Because she had trained overseas, when Elizabeth Ofili, M.B.B.S., first came to the United States from Nigeria in 1982, she had to work especially hard to receive the proper recognition she deserved. Today, she is a professor of medicine, chief of cardiology, and director and principle investigator of the Clinical Research Center at Morehouse School of Medicine in Atlanta, Georgia.
Following medical school at Ahmadu Bello University in Nigeria, Dr. Ofili moved to the United States in 1982 and began her studies in public health at Johns Hopkins University in Baltimore, Maryland. Receiving her master of public health degree in 1983, she completed her internal medicine residency at Oral Roberts University in Tulsa, Oklahoma, where she remained to conduct a research fellowship. Dr. Ofili was then appointed cardiology fellow at Washington University Medical Center in St. Louis, Missouri, where she later served as an adjunct assistant professor of medicine in the Division of Cardiology. Board certified in both internal medicine and cardiovascular diseases, Dr. Ofili moved to Morehouse School of Medicine in 1994 as associate professor of medicine and chief of the section of cardiology. She was named a full professor in 1999.
As director and principal investigator of the National Institutes of Health Clinical Research Center at Morehouse, Dr. Ofili has sought and received extensive funding to develop and expand the university's research infrastructure. Focusing on cardiac functioning and heart disease in African Americans, Dr. Ofili has received numerous federal and private grants for these studies. She has also conducted research for the National Aeronautics and Space Administration's Space Medicine and Life Sciences Research Center. Her NASA studies focus on vascular responses in salt-sensitive and salt-resistant individuals, and on the effects of microgravity on the vascular system. Dr. Ofili has delivered over four hundred scientific presentations and published over one hundred scientific papers on hypertension, dyslipidemia, heart failure, and coronary artery disease.

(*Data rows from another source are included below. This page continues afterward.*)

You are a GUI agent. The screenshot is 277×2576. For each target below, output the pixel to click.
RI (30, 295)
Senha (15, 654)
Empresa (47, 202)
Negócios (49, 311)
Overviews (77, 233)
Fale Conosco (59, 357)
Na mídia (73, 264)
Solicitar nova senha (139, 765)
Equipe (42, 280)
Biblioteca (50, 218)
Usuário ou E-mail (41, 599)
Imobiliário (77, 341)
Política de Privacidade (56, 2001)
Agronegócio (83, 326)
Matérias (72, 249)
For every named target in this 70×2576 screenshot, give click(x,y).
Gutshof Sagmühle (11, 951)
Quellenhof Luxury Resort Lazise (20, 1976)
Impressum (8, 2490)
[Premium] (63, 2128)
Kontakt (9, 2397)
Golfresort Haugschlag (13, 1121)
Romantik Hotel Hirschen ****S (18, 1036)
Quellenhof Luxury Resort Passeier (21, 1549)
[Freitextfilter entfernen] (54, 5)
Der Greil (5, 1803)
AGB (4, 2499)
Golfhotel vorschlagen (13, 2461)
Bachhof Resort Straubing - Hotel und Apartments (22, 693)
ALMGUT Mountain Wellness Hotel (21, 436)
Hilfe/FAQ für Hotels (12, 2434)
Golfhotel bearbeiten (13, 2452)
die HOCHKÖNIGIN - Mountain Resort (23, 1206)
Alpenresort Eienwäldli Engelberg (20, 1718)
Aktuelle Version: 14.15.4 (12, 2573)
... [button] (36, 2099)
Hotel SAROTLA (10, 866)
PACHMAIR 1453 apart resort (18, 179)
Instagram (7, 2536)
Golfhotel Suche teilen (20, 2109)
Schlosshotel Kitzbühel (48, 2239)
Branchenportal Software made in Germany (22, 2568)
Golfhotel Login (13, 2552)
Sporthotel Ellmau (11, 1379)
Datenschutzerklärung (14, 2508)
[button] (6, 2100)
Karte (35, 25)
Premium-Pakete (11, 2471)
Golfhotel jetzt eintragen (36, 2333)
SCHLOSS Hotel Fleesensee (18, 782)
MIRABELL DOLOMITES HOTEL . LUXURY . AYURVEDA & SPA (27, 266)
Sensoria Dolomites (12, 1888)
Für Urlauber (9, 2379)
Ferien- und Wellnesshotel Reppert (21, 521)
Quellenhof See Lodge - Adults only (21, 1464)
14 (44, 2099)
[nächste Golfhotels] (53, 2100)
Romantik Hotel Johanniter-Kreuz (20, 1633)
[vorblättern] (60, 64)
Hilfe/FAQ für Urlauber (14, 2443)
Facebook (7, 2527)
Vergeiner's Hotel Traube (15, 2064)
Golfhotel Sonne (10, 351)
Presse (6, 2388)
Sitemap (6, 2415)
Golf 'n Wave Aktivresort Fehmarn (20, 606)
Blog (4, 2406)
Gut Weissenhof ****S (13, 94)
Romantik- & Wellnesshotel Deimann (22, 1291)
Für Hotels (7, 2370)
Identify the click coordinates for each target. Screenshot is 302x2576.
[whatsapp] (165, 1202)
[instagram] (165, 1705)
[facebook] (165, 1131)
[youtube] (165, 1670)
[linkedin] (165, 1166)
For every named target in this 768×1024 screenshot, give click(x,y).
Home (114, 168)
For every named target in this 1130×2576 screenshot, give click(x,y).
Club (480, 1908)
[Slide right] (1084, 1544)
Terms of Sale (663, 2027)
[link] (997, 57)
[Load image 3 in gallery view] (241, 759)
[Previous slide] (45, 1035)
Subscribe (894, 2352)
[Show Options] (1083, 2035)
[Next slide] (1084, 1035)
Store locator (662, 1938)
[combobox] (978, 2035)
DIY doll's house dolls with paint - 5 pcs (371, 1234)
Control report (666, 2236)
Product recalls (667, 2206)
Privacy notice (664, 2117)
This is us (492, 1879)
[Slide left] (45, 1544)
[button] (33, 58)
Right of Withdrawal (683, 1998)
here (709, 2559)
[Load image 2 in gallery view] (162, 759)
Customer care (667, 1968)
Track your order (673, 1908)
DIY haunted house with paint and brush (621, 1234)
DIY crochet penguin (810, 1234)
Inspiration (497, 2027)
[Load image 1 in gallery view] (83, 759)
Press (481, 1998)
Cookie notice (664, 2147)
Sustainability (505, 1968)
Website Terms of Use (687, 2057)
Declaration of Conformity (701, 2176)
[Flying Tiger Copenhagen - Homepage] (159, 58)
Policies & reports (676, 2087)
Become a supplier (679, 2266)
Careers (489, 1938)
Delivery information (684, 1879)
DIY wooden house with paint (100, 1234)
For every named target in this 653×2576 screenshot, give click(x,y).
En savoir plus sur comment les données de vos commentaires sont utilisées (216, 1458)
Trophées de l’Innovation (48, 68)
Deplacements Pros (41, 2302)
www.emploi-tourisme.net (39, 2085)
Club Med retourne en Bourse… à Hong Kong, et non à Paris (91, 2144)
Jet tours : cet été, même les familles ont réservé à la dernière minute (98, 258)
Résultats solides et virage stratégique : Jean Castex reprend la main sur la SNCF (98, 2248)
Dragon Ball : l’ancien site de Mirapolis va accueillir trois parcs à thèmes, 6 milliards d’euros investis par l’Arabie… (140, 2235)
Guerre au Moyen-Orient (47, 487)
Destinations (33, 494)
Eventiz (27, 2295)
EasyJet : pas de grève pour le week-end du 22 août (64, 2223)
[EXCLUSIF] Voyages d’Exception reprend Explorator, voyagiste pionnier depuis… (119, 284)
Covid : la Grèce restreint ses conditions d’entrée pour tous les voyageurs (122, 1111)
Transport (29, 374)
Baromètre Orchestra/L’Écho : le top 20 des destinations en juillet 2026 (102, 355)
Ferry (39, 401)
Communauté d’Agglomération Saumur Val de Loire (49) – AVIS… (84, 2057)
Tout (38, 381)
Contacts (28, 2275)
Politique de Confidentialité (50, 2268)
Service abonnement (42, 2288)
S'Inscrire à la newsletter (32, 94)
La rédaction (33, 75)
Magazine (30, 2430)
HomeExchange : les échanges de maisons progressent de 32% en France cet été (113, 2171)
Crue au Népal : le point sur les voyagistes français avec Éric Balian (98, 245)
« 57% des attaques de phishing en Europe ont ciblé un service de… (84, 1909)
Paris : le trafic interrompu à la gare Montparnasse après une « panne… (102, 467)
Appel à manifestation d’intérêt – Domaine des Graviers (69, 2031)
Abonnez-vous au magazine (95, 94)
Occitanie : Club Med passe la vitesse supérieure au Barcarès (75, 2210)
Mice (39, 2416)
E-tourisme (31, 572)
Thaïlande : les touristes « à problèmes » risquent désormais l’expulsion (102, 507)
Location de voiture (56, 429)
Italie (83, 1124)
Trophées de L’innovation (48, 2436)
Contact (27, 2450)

Dr. Ofili is nationally recognized for her expertise in the field of echocardiography, the use of sound waves to study the heart and how it functions. She received the Young Investigator Research Award from the American Society of Echocardiography and Mallinckrodt Cardiology in 1993, for her echo studies of myocardial blood flow. In 2000 she became the first woman to serve as president of the Association of Black Cardiologists.
Dr. Ofili is married to Dr. Chamberlain Obialo, chief of nephrology at Morehouse School of Medicine. The couple have four children. In 1997 Dr. Ofili was cited by Heart and Soul Magazine as one of the nation's top twenty-five Black Female Doctors. She received the National Institutes of Health's 1999 Center of Clinical Research Excellence Award and the Nannette K. Wenger Award for Health Policy in 2001. That same year she was recognized as one of America's leading physicians by Black Enterprise Magazine. Dr. Ofili also serves on the board of trustees of the Educational Commission for Foreign Medical Graduates and the Pfizer Women's Health Initiative.